Thomas Caldwell Kerr (15 August 1887 – 25 June 1956) was a member of the Queensland Legislative Assembly.

Biography
Kerr was born at Stanthorpe, Queensland, the son of John Kerr and his wife Mary (née Caldwell). He was educated at Sherwood State School and from 1905 to 1915 was a pearl sheller in the Dutch East Indies and Thursday Island. Later on he was a public accountant and auditor with Wright, Kerr and Co. in Brisbane.

He served in the First Australian Imperial Force in World War I, being based with the 31st Infantry Battalion.
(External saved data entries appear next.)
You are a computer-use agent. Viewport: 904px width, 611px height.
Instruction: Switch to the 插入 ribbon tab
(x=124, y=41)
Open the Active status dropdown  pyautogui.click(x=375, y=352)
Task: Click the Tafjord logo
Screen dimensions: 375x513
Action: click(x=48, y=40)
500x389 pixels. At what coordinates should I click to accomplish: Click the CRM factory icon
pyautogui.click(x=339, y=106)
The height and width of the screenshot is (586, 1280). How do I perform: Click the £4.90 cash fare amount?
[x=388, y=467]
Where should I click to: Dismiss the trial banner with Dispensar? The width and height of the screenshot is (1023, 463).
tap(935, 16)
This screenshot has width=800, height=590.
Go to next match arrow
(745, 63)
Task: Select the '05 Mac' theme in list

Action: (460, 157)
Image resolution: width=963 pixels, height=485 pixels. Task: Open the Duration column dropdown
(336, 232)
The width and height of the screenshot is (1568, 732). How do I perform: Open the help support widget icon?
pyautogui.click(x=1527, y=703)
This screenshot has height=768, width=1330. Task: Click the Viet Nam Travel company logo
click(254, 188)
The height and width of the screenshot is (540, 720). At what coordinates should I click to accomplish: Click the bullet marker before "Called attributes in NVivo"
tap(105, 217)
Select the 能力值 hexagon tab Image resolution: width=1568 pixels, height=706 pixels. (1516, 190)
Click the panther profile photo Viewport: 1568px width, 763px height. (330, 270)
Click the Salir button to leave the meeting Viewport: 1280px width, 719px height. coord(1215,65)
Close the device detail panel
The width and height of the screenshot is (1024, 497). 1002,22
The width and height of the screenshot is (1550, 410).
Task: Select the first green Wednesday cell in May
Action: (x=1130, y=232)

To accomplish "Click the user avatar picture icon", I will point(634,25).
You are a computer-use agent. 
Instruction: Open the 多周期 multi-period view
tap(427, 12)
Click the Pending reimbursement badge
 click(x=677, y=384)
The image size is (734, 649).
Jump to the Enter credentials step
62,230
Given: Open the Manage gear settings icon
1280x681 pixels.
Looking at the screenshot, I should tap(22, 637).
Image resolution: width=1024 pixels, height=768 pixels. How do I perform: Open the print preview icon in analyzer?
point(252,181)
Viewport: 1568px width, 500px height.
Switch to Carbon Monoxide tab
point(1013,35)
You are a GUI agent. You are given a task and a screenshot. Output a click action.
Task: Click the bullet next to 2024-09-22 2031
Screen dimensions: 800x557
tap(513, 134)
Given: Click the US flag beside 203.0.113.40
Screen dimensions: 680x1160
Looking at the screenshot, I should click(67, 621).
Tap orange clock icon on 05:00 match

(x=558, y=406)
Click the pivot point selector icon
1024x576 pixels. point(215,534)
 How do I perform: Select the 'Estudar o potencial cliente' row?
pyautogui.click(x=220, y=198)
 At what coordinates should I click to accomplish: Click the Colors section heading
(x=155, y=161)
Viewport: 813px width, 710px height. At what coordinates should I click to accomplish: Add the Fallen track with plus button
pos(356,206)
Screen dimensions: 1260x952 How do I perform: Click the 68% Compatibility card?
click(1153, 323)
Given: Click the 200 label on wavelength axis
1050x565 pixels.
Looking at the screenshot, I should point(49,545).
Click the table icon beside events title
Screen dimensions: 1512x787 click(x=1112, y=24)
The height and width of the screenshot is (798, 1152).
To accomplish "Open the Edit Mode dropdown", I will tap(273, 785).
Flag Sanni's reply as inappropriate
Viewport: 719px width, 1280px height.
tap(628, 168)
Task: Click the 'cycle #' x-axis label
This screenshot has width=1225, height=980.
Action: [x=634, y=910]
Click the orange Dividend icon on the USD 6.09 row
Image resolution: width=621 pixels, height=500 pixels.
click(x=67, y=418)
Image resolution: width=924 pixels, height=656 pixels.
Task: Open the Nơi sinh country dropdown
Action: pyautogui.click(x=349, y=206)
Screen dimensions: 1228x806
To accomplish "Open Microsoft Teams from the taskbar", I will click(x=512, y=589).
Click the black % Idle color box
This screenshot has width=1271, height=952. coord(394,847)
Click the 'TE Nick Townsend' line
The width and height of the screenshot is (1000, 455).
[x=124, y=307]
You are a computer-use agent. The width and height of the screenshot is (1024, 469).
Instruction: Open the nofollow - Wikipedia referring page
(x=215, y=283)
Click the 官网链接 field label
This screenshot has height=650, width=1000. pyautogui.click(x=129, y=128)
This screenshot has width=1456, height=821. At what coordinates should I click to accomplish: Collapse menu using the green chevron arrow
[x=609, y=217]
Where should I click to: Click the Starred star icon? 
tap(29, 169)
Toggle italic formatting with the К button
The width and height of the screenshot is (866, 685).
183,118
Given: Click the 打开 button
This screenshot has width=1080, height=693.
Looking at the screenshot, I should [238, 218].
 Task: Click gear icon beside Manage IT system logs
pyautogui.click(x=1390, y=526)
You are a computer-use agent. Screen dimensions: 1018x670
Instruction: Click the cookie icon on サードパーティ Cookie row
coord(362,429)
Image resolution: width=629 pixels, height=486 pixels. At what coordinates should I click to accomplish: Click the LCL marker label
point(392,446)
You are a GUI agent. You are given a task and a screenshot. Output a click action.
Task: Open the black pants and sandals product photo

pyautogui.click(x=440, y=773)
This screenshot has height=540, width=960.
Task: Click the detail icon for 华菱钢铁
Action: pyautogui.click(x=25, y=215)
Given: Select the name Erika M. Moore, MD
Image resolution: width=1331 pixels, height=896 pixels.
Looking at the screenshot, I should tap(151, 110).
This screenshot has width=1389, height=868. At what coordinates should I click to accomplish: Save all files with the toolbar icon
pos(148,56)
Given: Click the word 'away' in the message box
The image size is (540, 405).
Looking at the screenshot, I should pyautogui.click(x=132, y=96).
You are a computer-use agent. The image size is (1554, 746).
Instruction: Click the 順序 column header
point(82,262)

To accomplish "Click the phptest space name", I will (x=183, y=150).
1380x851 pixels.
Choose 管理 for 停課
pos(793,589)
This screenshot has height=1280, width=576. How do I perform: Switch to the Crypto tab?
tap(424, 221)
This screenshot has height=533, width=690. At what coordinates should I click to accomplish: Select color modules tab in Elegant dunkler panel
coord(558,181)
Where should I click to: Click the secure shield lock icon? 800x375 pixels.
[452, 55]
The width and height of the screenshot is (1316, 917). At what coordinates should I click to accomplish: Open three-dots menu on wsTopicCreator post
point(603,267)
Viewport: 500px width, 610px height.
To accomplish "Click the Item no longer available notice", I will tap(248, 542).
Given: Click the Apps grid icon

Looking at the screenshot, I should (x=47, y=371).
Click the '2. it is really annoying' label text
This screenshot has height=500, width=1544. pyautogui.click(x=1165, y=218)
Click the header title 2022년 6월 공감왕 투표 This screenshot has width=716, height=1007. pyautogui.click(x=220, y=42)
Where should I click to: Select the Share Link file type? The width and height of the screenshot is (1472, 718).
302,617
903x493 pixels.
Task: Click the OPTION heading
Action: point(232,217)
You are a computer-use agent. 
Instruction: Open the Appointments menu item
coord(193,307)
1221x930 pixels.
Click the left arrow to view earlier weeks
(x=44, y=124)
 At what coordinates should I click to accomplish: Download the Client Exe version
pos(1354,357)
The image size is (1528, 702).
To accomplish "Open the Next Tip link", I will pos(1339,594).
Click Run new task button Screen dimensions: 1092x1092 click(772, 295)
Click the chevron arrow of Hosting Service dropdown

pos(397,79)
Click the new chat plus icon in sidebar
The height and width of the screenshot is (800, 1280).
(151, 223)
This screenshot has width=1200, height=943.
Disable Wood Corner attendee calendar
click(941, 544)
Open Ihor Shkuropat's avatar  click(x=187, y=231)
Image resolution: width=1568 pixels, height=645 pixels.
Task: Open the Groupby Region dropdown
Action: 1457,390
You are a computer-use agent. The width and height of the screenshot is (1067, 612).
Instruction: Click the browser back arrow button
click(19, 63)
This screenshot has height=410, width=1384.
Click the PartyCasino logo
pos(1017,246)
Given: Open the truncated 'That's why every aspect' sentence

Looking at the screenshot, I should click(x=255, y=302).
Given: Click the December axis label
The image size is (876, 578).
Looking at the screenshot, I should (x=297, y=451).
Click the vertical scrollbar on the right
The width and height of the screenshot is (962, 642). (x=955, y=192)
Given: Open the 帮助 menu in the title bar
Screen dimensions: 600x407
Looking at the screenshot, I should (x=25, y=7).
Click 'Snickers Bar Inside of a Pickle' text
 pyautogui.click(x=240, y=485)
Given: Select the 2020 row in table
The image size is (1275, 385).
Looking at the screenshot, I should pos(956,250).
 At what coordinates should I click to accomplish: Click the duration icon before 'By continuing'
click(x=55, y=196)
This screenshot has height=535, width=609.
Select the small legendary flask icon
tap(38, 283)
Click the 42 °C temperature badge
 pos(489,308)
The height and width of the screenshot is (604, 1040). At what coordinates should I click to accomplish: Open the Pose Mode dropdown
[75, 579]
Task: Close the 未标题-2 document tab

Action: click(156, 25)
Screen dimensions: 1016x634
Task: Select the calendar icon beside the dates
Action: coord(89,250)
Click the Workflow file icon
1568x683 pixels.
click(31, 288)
On 8 November 1919 he married Lillian Violet Berry  (died 1954) in Brisbane and together had two sons and one daughter. One of their sons died in World War II while serving as a Spitfire Pilot in France. Kerr died in June 1956. He was cremated at Mt Thompson Crematorium and his ashes are in the columbarium wall at St Matthew's Anglican Church, Sherwood.

Public life
Kerr, a member of the UAP, and later the QPP and the Liberal Party, won the seat of Oxley in the Queensland Legislative Assembly in the 1943 by-election to replace Thomas Nimmo who had died in February of that year. He was to represent the seat until it was abolished before the 1950 state election.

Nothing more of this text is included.